A hybrid voxel sampling method for constructing Rad-HUMAN phantom

NUCLEAR PHYSICS AND INTERDISCIPLINARY RESEARCH

A hybrid voxel sampling method for constructing Rad-HUMAN phantom

ZHAO Kai，

CHENG Meng-Yun，

LONG Peng-Cheng，

FAN Yan-Chang，

WANG Wen，

HU Li-Qin，

WU Yi-Can

Nuclear Science and Techniques

Vol.25, No.2

Article number 020503

Published in print 20 Apr 2014

Available online 20 Mar 2014

DOI：10.13538/j.1001-8042/nst.25.020503

37301

An accurate and fast sampling method was developed on the modeling of a voxel phantom called Rad-HUMAN for radiation protection of MC-based radiation transport and simulation. The segmented organ voxels, which were assigned with three dimensional (3D) coordinates, were simplified through a two-step hybrid sampling algorithm. Firstly, certain voxels were sampled into a coordinate matrix by the nearest neighbor sampling. Secondly, the coordinate matrix was renewed using a weighted sampling. To compare visualization with the sampling, the resultant matrix was used to extract the contour of organs/tissues for constructing polygon-surface phantom. The feasibility and effectiveness of the sampling method was verified through the modeling of large organs (e.g. skeleton system) and application of transformation to MC computational geometries.

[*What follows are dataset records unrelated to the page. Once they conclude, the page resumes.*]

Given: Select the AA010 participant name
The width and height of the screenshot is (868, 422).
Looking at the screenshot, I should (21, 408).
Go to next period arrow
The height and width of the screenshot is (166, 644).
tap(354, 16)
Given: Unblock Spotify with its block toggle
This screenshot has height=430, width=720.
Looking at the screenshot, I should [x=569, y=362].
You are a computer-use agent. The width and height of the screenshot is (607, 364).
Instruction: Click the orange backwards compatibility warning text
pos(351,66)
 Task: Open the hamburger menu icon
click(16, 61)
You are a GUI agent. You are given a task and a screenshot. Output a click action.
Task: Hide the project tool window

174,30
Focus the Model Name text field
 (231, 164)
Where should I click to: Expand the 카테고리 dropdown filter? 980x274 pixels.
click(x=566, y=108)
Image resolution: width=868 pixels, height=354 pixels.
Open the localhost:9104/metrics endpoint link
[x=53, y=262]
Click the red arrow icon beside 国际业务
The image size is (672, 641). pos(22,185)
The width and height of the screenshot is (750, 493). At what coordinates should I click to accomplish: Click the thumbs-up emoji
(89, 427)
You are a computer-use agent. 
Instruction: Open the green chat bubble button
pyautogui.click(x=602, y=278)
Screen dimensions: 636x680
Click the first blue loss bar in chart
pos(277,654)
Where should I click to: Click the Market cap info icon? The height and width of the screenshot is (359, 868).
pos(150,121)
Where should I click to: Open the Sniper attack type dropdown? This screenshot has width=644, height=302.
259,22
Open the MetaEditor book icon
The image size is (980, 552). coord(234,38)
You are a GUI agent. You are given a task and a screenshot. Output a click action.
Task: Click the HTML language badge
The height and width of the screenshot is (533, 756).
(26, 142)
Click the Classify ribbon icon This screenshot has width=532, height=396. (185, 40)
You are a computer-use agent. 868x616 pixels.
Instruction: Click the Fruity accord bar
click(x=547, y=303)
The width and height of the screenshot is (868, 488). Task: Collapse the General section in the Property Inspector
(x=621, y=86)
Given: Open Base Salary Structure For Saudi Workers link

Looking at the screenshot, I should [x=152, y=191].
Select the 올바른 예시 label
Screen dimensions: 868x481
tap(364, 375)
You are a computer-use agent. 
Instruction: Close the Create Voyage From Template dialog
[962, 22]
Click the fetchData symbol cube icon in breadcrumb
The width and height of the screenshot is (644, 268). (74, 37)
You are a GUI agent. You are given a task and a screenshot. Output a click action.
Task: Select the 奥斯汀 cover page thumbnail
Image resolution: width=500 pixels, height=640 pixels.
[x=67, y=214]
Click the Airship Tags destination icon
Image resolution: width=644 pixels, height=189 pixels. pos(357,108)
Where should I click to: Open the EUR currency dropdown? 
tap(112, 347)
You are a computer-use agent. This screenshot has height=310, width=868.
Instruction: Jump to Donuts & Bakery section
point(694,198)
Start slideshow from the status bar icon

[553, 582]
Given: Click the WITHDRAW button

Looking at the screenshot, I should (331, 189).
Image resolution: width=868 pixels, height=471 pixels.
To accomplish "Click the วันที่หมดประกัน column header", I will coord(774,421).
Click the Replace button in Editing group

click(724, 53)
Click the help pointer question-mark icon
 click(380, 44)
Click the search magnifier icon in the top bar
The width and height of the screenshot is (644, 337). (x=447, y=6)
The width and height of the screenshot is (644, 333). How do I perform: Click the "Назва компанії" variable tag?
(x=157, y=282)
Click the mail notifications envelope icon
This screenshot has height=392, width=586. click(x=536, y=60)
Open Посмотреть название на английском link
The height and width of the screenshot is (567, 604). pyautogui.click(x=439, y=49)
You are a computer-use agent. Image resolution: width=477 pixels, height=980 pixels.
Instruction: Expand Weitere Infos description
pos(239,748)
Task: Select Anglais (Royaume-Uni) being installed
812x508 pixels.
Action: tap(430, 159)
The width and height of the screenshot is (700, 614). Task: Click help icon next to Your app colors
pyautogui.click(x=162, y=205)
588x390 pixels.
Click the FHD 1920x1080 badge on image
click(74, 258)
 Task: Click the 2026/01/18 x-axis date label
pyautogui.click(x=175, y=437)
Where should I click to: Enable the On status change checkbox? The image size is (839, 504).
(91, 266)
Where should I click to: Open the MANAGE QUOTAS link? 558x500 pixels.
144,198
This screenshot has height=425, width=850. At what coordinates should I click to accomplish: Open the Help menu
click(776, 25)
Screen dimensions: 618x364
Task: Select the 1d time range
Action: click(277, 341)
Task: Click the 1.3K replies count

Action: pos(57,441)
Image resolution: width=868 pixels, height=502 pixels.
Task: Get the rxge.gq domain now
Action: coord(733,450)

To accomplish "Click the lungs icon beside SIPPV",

SamplingMonte CarloVoxel3DRad-HUMAN

I. INTRODUCTION

Computational phantoms have been used extensively in radiation protection for Monte Carlo (MC)-based radiation transport and simulation [1]. Accuracy of the phantom plays a critical role in dose calculation [2, 3], and computational phantoms based on color photographic images and containing detailed information of human body have been developed in many countries [4, 6]. However, it is a big problem to deal with the massive voxels accurately [5]. Lots of refinement methods were developed not directly focusing on the original voxels, and sometimes voxels were sampled with interpolation. This may generate some ambiguity that may cause serious problem in whole-body phantom construction. Due to limitation of computer performance, the large organs (e.g. skeleton system) from the image slices cannot be constructed as a whole accurately.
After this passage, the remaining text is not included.